WHAT THE TASK ASKS:
Return the lines of the listing between the line containing "Copy the Table" and the line containing "pos(170,437)", inclusive, reproducing each one exactly.

DATA EXTRACT:
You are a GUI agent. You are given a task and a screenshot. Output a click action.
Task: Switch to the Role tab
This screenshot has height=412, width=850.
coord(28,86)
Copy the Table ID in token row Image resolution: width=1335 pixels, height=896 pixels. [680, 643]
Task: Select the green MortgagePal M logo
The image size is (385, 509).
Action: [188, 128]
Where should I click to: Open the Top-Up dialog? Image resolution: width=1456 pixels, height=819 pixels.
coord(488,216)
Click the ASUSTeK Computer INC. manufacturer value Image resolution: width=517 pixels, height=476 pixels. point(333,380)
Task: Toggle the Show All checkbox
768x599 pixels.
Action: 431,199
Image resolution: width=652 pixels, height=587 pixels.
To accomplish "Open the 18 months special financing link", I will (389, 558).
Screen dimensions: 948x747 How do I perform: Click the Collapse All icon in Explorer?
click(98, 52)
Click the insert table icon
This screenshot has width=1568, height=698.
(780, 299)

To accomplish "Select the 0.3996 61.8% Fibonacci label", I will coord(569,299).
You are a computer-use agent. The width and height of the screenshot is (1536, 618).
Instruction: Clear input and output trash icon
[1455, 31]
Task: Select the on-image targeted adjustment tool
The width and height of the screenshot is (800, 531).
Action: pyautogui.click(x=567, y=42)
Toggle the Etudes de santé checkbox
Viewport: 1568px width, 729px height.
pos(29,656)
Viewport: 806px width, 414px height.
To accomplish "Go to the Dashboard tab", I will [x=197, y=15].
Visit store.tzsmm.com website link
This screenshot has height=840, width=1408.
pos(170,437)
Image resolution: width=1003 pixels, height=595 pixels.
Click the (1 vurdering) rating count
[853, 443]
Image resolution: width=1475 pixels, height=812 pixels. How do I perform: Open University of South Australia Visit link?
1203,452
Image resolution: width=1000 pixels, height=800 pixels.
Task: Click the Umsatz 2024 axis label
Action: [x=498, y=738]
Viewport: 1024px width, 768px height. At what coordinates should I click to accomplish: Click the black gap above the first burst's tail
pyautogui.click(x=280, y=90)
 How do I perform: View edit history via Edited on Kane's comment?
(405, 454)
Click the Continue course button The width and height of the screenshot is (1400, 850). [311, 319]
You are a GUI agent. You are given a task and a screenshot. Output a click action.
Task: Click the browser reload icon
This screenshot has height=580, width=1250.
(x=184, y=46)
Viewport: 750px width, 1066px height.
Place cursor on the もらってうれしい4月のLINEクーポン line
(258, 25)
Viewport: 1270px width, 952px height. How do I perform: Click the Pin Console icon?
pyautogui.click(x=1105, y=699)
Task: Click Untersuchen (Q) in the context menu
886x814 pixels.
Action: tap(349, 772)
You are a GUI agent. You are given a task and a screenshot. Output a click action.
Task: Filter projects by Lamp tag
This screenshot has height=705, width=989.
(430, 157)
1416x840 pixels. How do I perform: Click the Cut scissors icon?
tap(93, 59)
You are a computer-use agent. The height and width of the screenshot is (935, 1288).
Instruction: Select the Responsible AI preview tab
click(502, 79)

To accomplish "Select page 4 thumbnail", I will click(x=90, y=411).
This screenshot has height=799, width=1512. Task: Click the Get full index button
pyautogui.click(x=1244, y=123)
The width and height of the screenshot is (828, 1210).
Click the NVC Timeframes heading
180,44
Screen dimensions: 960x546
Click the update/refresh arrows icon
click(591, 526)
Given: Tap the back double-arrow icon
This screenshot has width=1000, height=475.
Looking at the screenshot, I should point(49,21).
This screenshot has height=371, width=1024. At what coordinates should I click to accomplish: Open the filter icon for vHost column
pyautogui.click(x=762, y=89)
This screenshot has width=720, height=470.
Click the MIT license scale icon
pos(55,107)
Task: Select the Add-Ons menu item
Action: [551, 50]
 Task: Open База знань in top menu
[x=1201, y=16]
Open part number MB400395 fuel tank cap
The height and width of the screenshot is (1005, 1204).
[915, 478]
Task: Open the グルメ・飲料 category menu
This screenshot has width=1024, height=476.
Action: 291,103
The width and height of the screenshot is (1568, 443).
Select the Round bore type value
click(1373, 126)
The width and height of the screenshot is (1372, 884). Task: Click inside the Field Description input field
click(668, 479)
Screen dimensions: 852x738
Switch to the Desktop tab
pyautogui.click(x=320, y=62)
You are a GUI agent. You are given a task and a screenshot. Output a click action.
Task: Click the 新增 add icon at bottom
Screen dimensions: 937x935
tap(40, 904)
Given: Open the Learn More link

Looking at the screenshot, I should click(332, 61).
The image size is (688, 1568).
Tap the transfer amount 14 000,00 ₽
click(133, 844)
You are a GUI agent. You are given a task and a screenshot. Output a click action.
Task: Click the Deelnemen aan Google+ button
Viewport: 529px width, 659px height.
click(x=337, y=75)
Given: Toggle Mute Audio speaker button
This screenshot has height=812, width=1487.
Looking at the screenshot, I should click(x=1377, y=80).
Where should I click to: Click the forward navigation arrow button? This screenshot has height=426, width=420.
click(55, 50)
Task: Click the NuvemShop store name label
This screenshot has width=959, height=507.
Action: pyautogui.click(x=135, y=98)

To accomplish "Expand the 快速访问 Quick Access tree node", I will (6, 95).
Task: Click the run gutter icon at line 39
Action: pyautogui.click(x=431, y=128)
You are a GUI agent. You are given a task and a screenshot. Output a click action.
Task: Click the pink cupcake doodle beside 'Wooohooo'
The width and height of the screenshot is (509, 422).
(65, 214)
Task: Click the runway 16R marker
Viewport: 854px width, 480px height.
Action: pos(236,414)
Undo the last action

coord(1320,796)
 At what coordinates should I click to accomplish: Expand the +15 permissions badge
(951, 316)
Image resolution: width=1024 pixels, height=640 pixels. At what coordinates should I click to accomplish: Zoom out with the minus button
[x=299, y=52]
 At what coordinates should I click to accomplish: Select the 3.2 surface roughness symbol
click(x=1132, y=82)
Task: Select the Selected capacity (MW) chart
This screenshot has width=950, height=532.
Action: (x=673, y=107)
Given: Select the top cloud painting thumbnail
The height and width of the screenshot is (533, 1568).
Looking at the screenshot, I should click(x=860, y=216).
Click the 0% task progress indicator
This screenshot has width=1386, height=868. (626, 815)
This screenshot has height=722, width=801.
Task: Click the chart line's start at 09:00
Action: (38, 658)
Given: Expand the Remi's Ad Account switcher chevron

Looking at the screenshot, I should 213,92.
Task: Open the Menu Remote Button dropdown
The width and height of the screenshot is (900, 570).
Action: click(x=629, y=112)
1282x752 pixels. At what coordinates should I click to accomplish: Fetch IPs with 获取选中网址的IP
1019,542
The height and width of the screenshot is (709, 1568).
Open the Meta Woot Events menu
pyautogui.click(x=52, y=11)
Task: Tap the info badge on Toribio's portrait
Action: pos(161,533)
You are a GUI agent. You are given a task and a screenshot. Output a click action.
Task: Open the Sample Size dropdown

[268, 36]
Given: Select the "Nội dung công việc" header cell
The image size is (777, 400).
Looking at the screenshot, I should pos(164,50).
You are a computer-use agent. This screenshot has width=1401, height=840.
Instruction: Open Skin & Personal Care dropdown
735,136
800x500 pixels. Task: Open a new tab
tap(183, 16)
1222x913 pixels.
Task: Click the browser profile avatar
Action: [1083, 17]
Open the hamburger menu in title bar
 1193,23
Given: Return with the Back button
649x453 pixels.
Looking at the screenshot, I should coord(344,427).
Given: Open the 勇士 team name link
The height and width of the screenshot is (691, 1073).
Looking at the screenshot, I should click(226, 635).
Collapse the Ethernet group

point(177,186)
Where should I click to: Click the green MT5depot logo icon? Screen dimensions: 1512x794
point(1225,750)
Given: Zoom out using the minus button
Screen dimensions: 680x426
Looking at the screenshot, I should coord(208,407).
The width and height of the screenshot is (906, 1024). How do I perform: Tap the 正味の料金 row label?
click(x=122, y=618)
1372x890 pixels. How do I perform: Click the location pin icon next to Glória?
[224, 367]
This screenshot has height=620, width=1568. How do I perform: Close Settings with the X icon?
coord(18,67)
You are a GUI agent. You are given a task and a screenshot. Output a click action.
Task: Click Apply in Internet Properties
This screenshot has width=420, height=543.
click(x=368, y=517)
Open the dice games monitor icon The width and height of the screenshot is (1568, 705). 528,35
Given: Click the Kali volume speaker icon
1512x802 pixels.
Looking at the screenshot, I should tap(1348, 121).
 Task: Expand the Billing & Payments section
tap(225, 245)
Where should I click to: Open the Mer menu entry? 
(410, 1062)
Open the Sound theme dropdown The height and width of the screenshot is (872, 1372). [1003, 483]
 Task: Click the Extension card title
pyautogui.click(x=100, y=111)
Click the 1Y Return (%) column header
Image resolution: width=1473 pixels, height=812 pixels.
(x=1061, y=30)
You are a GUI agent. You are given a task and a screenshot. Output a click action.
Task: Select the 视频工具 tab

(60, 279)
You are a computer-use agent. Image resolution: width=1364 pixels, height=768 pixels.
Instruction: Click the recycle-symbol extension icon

THE OUTPUT:
Copy the Table ID in token row Image resolution: width=1335 pixels, height=896 pixels. [680, 643]
Task: Select the green MortgagePal M logo
The image size is (385, 509).
Action: [188, 128]
Where should I click to: Open the Top-Up dialog? Image resolution: width=1456 pixels, height=819 pixels.
coord(488,216)
Click the ASUSTeK Computer INC. manufacturer value Image resolution: width=517 pixels, height=476 pixels. point(333,380)
Task: Toggle the Show All checkbox
768x599 pixels.
Action: 431,199
Image resolution: width=652 pixels, height=587 pixels.
To accomplish "Open the 18 months special financing link", I will (389, 558).
Screen dimensions: 948x747 How do I perform: Click the Collapse All icon in Explorer?
click(98, 52)
Click the insert table icon
This screenshot has width=1568, height=698.
(780, 299)

To accomplish "Select the 0.3996 61.8% Fibonacci label", I will coord(569,299).
You are a computer-use agent. The width and height of the screenshot is (1536, 618).
Instruction: Clear input and output trash icon
[1455, 31]
Task: Select the on-image targeted adjustment tool
The width and height of the screenshot is (800, 531).
Action: pyautogui.click(x=567, y=42)
Toggle the Etudes de santé checkbox
Viewport: 1568px width, 729px height.
pos(29,656)
Viewport: 806px width, 414px height.
To accomplish "Go to the Dashboard tab", I will [x=197, y=15].
Visit store.tzsmm.com website link
This screenshot has height=840, width=1408.
pos(170,437)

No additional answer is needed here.